◆ SOURCE DATA:
------------------------------------
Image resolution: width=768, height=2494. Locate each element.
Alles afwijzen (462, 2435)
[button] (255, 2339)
------------------------------------
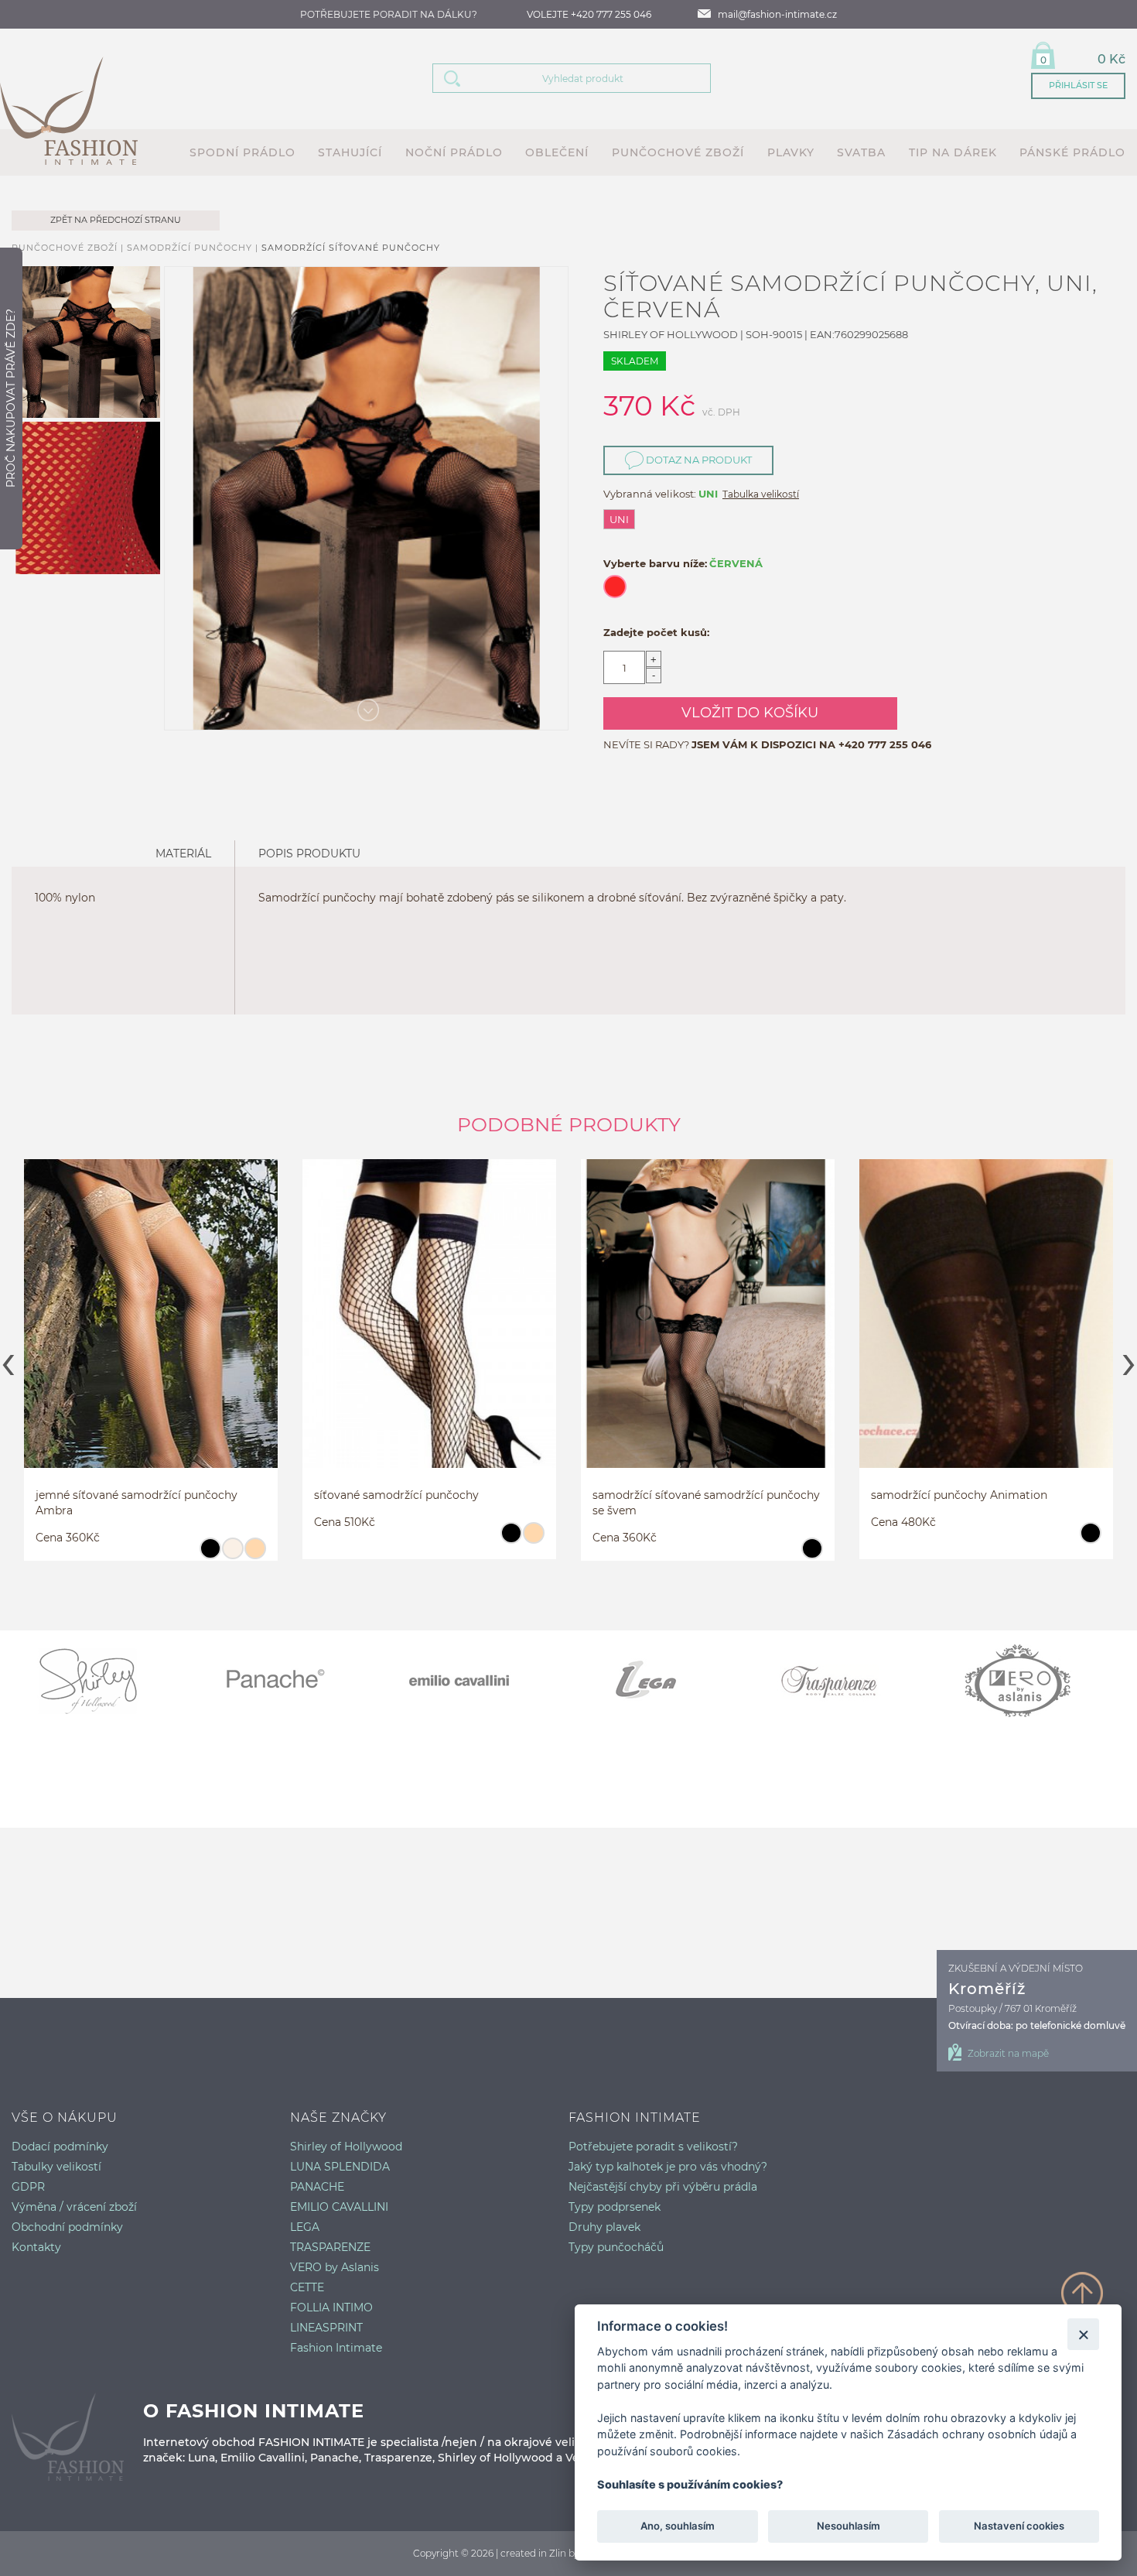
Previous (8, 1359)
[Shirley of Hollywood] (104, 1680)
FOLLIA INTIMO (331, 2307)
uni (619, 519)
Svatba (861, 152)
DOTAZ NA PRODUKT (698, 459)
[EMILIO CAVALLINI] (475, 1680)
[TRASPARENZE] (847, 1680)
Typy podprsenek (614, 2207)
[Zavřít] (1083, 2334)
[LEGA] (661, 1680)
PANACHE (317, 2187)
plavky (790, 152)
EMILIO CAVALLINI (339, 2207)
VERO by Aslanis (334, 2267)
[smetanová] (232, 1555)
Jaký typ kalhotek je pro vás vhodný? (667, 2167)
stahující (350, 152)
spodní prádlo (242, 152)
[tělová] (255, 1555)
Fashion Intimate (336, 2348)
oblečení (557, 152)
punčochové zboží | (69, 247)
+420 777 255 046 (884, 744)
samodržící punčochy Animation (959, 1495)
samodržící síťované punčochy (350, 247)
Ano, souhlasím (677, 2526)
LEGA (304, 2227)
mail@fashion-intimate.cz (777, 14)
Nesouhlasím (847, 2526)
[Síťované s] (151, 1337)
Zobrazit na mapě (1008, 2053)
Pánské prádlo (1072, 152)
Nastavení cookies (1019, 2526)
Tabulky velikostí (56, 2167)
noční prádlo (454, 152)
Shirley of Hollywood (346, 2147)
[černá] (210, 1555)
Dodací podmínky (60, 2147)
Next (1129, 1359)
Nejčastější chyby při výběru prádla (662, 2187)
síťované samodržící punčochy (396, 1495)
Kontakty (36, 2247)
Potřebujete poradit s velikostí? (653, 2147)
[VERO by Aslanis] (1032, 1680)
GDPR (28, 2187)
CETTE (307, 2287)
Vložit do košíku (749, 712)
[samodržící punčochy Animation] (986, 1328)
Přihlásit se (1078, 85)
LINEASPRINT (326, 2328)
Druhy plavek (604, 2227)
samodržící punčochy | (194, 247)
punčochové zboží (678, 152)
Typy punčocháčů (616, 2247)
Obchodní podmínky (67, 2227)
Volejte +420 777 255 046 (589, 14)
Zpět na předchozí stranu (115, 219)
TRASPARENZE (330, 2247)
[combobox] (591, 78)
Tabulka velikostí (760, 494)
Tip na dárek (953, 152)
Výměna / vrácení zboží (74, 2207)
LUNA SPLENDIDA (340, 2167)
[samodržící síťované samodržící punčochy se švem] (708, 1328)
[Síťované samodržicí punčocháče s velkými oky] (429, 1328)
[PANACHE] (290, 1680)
------------------------------------
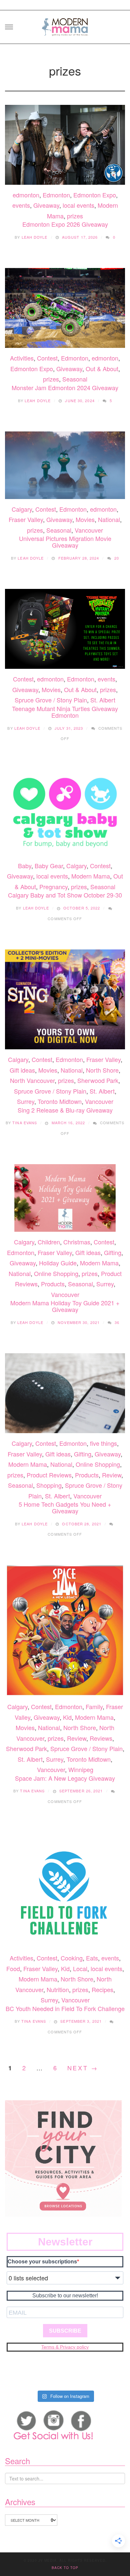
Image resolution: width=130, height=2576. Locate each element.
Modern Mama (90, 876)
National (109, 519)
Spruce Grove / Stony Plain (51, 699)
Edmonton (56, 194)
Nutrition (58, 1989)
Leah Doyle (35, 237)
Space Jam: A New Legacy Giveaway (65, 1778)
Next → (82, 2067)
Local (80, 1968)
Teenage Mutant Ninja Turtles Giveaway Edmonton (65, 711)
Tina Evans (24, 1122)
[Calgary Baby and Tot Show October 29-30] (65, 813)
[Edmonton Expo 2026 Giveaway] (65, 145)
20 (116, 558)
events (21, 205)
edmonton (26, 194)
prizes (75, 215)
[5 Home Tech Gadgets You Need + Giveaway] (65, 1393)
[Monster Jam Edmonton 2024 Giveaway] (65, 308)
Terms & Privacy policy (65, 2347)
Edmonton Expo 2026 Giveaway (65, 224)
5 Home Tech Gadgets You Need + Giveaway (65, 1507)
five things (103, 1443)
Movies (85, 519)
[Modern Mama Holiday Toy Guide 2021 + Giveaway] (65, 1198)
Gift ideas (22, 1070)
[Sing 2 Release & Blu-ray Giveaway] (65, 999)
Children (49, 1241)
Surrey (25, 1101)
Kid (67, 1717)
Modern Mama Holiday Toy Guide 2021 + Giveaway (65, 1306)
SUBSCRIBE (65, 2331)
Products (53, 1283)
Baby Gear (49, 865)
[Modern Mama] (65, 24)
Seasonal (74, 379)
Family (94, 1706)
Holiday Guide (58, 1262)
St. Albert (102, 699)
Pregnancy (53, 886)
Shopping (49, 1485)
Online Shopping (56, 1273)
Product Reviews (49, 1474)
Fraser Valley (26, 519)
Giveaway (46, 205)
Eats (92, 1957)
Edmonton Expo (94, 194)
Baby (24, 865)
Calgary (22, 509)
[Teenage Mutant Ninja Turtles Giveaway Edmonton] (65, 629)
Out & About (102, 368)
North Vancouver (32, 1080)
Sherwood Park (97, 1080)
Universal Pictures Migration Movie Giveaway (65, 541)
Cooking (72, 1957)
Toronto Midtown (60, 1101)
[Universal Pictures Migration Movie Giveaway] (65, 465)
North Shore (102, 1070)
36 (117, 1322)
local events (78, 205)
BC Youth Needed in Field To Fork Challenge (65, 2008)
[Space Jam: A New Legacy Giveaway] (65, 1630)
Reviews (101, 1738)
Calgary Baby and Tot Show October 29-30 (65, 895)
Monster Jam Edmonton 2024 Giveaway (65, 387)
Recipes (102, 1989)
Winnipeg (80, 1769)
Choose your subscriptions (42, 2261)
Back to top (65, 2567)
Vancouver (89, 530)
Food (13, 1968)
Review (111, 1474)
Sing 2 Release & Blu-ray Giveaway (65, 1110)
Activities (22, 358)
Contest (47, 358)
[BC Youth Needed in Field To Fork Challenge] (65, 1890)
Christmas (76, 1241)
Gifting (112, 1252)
------------------------------------
◆ ASSIGNMENT:
I need every line from the material that contains the word "October".

◆ RESPONSE BOX:
[Calgary Baby and Tot Show October 29-30] (65, 813)
Calgary Baby and Tot Show October 29-30 (65, 895)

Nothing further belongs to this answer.